Prosecutors who handle burglary cases in DC are often among the more experienced and seasoned prosecutors at the US Attorney’s Office. Because burglary charges are considered to be some of the more serious charges filed against defendants in DC, the US Attorney’s Office only entrusts the prosecutions of DC burglary charges to the more experienced prosecutors.

Often, these prosecutors will have years of background with the US Attorney’s Office and, as a result, will be much more familiar with DC procedures and trial preparations, as compared to a newer prosecutor who may only be handling misdemeanor cases. Moreover, because the prosecutors who generally handle serious felonies like burglary cases will also have lighter caseloads, they are often able to devote more time and more attention to aggressively prosecuting each of their burglary cases.

The Trial Process

Burglary cases can be very heavy when it comes to evidence and witnesses. Such cases often involve physical evidence, scientific evidence, and eyewitness accounts. A defense attorney would need to be familiar with all forms of evidence in order to properly fight the charges filed by the prosecutors.

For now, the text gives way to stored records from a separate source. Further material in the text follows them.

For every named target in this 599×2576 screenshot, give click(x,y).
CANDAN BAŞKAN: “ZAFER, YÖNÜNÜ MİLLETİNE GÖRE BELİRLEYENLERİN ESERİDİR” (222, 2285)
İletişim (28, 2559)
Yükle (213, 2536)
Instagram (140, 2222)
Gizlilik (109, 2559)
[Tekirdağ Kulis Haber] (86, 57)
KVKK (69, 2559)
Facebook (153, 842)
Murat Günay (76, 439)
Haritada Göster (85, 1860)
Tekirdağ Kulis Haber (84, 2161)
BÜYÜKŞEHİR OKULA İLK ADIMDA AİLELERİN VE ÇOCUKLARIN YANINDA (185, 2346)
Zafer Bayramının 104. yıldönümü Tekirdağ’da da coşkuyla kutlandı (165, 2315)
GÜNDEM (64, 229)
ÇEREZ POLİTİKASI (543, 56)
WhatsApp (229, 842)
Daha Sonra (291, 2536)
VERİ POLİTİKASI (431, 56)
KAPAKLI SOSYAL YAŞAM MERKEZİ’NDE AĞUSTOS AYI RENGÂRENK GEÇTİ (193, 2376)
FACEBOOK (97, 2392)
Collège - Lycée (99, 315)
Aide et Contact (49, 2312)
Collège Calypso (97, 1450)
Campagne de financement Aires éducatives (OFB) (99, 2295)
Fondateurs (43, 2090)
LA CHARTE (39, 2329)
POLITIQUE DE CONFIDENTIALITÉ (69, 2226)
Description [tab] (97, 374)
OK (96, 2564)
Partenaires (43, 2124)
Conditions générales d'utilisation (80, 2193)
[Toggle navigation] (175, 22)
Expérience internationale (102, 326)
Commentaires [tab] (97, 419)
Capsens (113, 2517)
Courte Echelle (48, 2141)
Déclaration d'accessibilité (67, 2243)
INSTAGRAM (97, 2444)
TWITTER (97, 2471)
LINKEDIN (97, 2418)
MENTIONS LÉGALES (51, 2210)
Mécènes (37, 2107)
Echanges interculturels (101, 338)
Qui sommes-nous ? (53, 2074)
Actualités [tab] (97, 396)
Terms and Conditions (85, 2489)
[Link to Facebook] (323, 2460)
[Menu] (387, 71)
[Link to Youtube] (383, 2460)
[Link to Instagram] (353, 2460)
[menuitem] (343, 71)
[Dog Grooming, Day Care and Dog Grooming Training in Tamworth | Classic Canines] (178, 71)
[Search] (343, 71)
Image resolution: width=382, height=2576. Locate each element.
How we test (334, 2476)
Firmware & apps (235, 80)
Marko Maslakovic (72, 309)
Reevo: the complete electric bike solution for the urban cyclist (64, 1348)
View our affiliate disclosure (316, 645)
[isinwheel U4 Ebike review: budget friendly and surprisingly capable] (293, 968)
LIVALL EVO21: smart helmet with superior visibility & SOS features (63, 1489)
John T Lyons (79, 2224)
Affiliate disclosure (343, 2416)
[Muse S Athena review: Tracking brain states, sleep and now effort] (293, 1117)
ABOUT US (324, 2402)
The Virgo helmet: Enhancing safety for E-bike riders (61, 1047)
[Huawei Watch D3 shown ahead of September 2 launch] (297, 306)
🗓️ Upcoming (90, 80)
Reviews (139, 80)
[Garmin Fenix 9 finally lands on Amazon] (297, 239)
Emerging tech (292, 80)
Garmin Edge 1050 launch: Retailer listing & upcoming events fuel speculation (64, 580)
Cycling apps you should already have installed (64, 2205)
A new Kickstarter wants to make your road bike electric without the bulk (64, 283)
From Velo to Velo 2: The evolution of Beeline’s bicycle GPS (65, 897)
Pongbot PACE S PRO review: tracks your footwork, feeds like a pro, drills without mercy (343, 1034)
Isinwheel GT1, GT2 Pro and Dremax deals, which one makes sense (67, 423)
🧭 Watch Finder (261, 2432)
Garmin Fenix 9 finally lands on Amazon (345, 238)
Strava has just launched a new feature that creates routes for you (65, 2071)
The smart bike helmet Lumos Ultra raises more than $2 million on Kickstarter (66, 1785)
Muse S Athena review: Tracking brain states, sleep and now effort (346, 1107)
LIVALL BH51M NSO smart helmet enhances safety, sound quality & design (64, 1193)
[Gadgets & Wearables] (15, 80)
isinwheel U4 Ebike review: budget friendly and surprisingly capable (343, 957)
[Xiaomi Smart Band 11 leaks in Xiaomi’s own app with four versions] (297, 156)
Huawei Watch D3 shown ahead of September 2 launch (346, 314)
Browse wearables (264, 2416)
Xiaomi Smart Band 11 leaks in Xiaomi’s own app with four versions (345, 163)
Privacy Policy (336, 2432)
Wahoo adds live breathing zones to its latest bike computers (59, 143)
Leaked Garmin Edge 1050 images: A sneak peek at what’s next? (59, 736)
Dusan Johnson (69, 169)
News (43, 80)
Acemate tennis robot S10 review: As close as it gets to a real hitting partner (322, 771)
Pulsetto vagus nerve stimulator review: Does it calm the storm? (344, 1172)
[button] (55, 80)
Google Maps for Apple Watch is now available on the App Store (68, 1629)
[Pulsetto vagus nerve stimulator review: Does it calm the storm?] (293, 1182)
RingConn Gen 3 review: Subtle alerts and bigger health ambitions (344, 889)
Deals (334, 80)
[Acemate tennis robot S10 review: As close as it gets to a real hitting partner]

Additionally, the trial process can be very drawn out. Before taking a case to a trial, a prosecutor must first obtain an indictment from a grand jury in which the grand jury finds probable cause to believe that the defendant committed the burglary. Only once the grand jury issues such an indictment can the case proceed to a trial.

The trial process can involve multiple witnesses, including extra witnesses from the government, who may testify about evidence found at the scene and any other physical evidence the government thinks proves the defendant committed the burglary.

As a result of all of these complexities, it is important that a person facing a burglary charge have an equally experienced defense lawyer who is familiar with the issues that may arise and knows how to aggressively challenge any evidence that a prosecutor might try to use.